BootStrap: debootstrap
OSVersion: trusty
MirrorURL: http://us.archive.ubuntu.com/ubuntu/

%runscript
    echo "This is what happens when you run the container..."

    %post
        apt-get -y install python3 python3-numpy python3-scipy
            # install any other software you need here... 
                mkdir /scratch /data /gpfs20 /gpfs21 /gpfs22 /gpfs23

In this file, we are telling Singularity we want to build an image based on the latest version of Ubuntu Trusty (version 14.04). The %runscript section is for defining commands or tasks that you want to run each time you run a container of this image. The %post section contains one-time setup steps that you want to be inside the image. This is where you install your custom software needs. In this case, we use apt-get to install Python 3 with NumPy and SciPy included. Finally, it's important if you want to access all your cluster space from within the container to create the following directories from within the container: /scratch, /data, /gpfs20, /gpfs21, /gpfs22, and /gpfs23. If you don't make these directories within the container (inside the %post section), you will get a warning message when you run a container of this image on the cluster.
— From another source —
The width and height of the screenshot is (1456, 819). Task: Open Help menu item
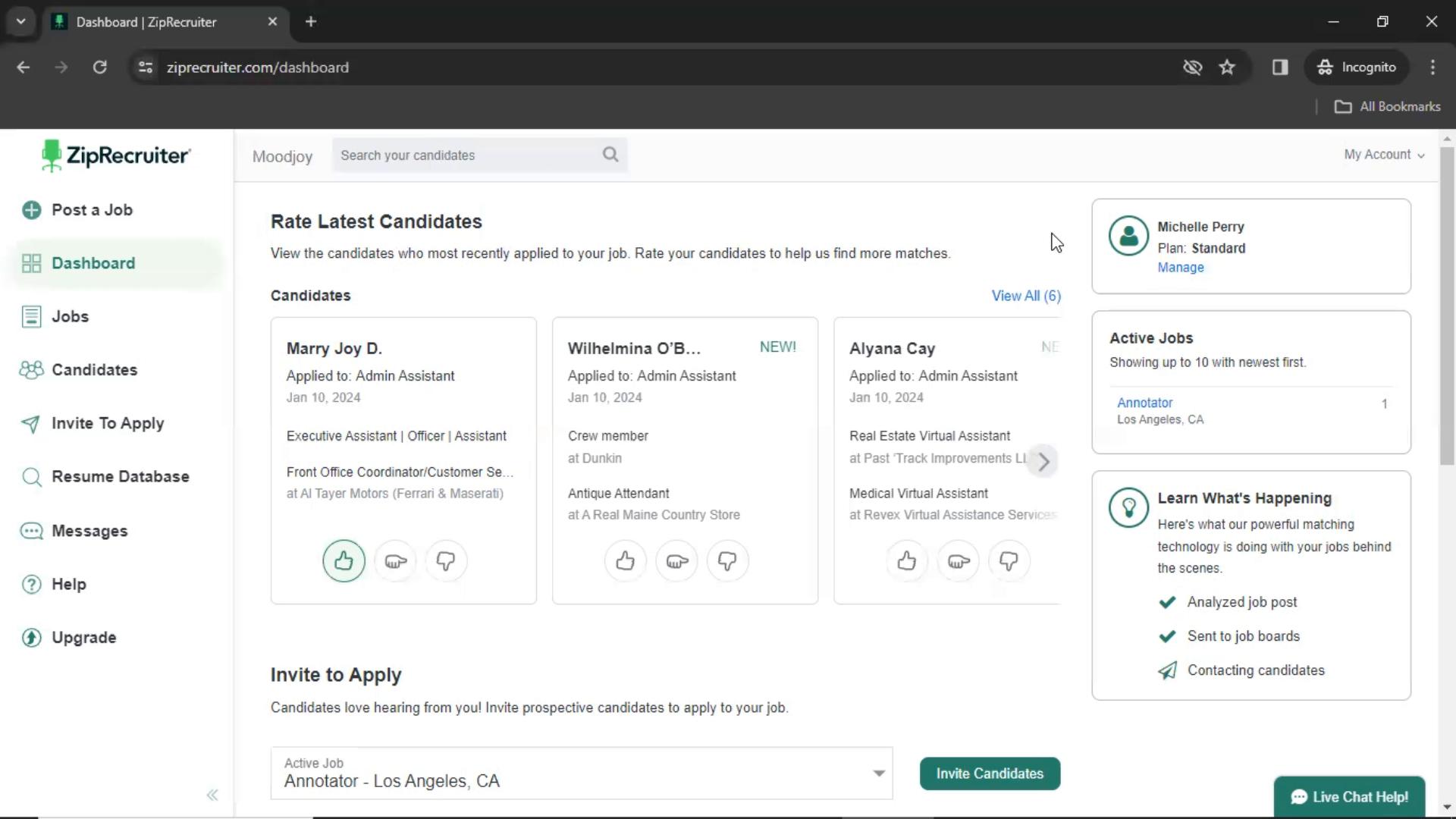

To bootstrap this image, run the following command on your Linux machine where you have admin rights:

# on your personal Linux machine
sudo singularity create ubuntu14-accre.im
sudo singularity bootstrap ubuntu14-accre.im ubuntu-accre.def

The first command will create an empty image with a default size (768 MiB, at the time this page was written). If you need a larger image containing lots of custom software, it is prudent to pass the --size option and specify the size in MiB (e.g. sudo singularity create --size 2048 ubuntu14-accre.im). The second command creates your custom image based on the spec file you created above.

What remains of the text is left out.